**Exercise aim**: For the listing below, report all lines that hold the word "Given".
:: Records to process ::
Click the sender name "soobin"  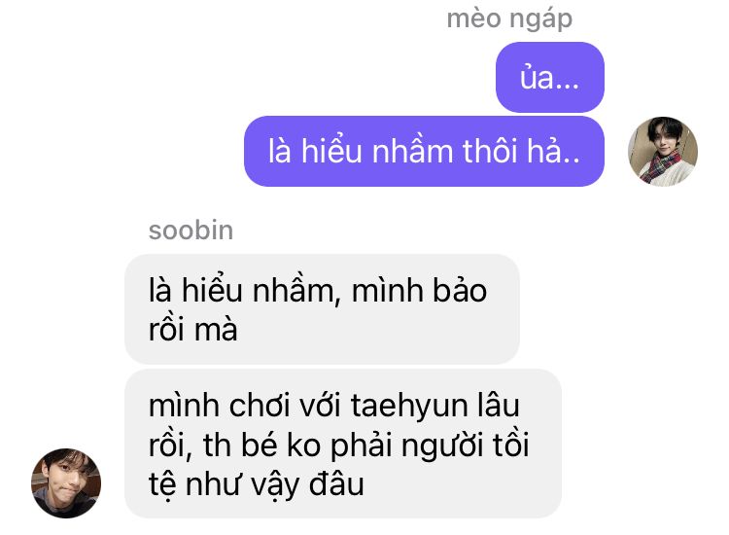pos(191,231)
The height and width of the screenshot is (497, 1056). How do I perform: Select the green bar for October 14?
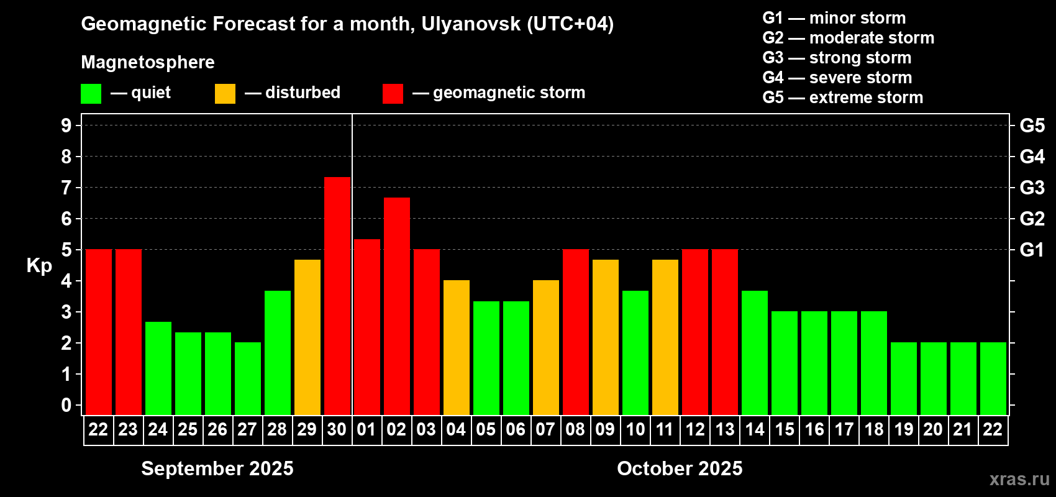point(755,353)
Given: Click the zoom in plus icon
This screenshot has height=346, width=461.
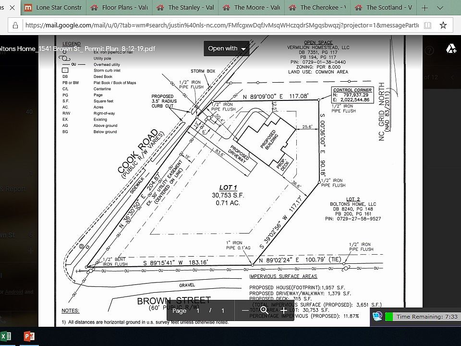Looking at the screenshot, I should coord(284,311).
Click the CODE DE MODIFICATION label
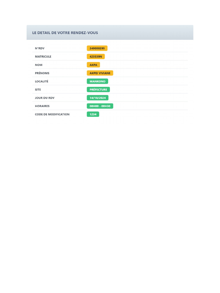Screen dimensions: 220x293 (x=52, y=114)
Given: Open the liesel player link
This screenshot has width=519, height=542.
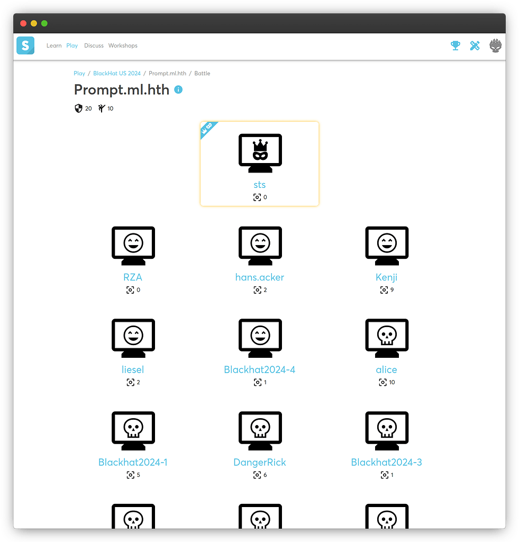Looking at the screenshot, I should point(133,370).
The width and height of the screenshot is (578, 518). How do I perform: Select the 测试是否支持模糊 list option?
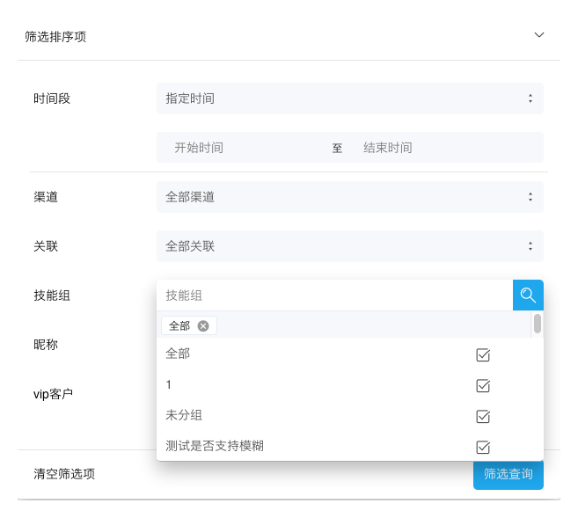[215, 446]
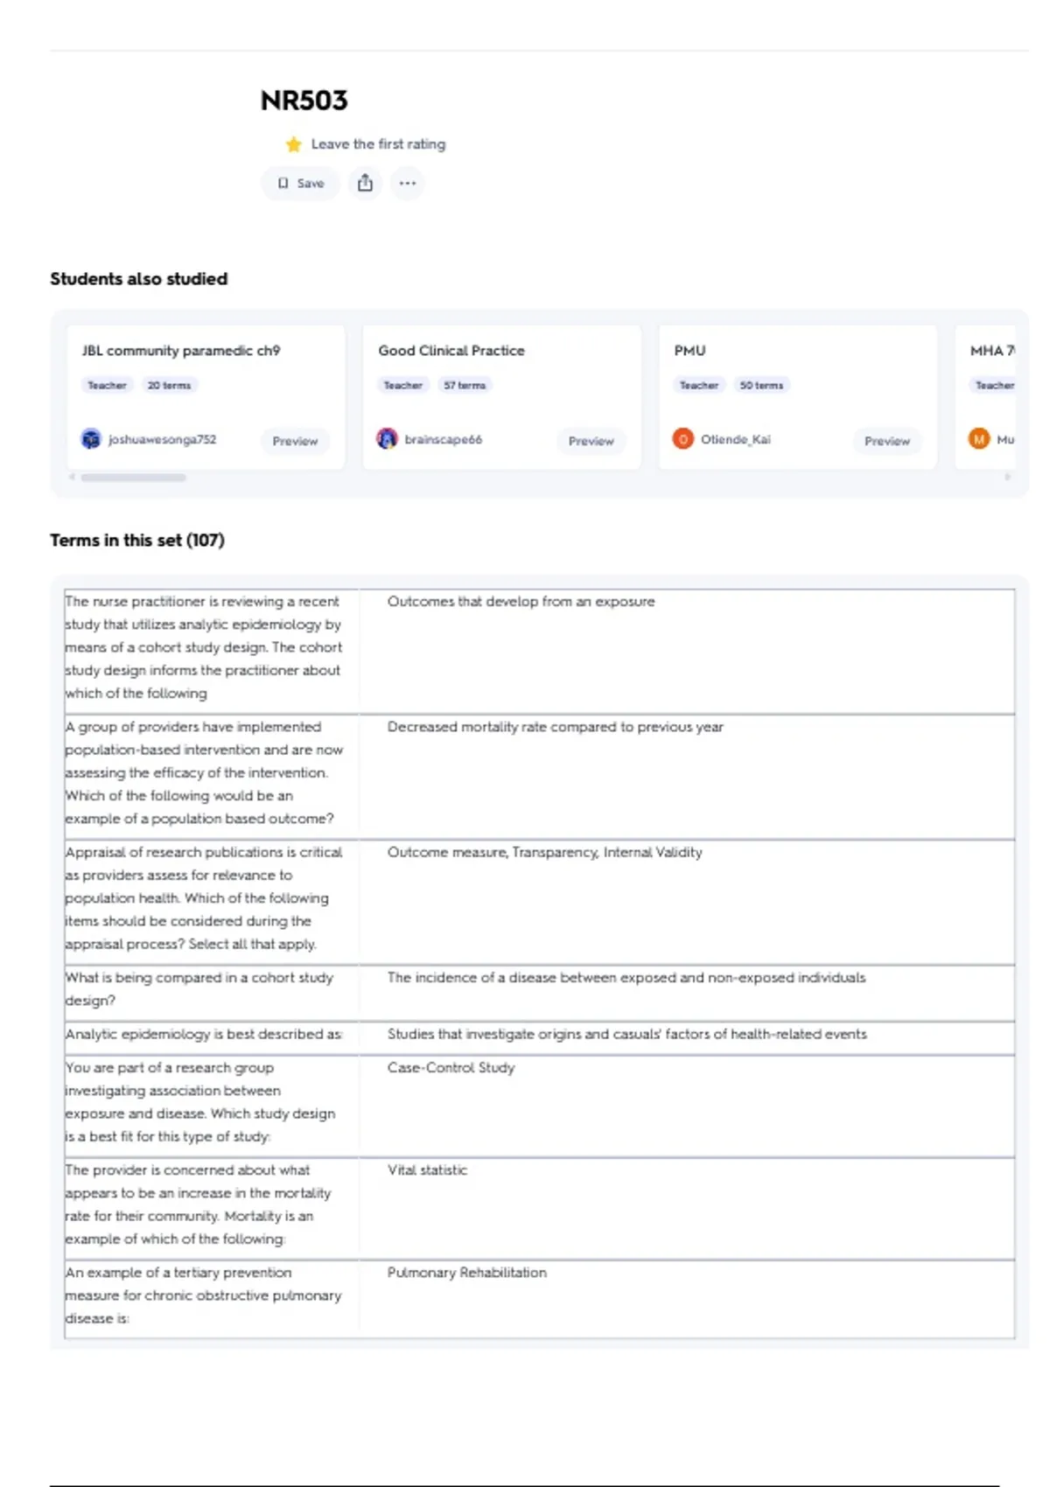Select the Pulmonary Rehabilitation definition cell
Viewport: 1050px width, 1487px height.
(x=467, y=1273)
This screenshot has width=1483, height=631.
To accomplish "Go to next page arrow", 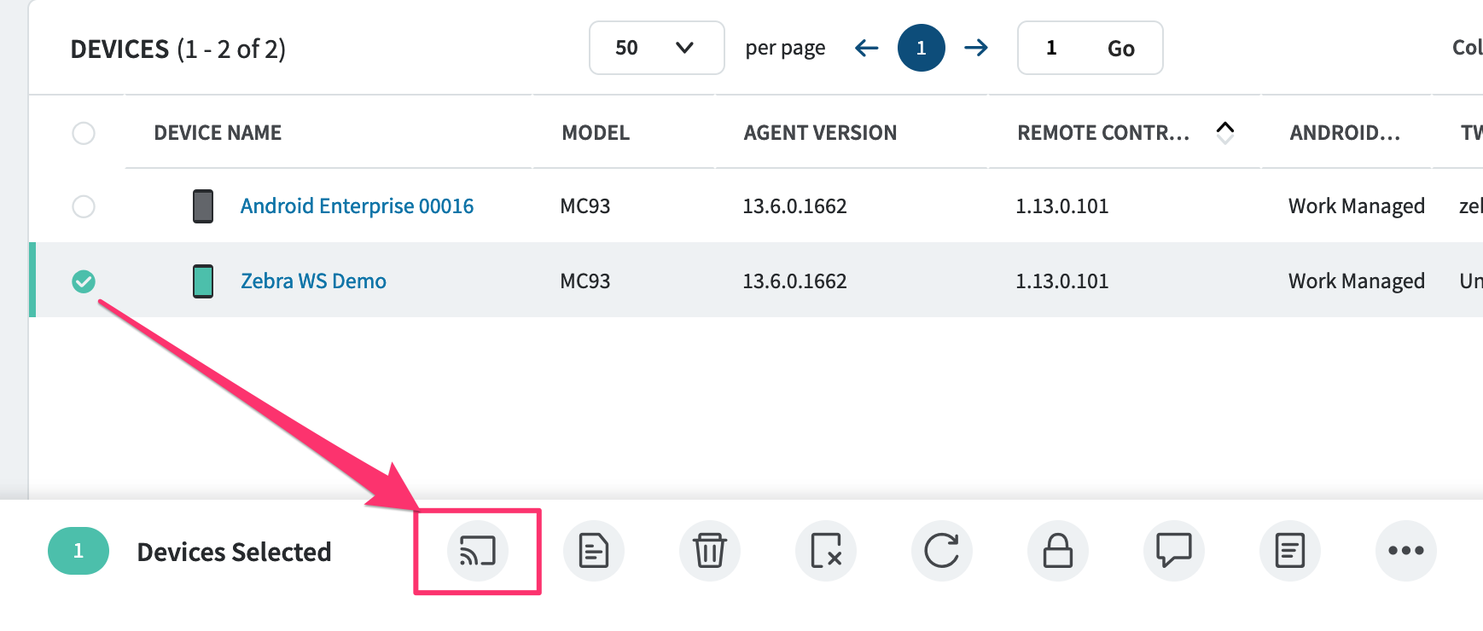I will point(975,48).
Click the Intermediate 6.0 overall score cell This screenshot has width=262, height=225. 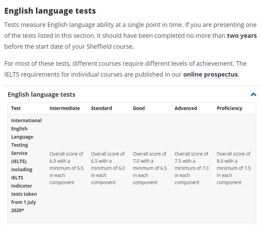coord(66,168)
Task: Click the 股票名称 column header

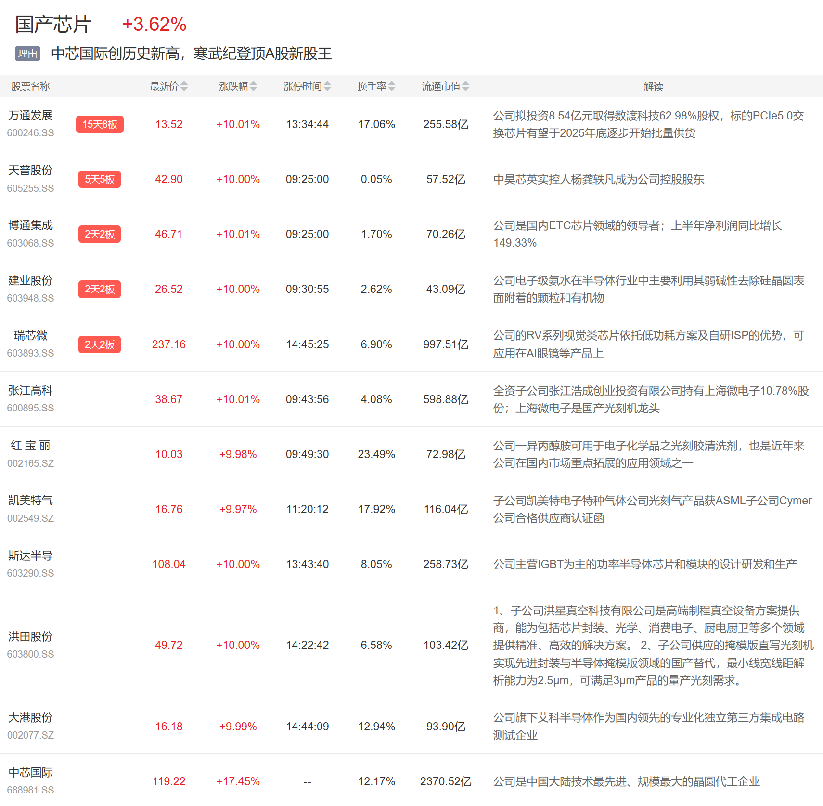Action: 30,86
:::
**Problem solution**:
Given: Click the zoom in plus icon
Given: Open the liesel player link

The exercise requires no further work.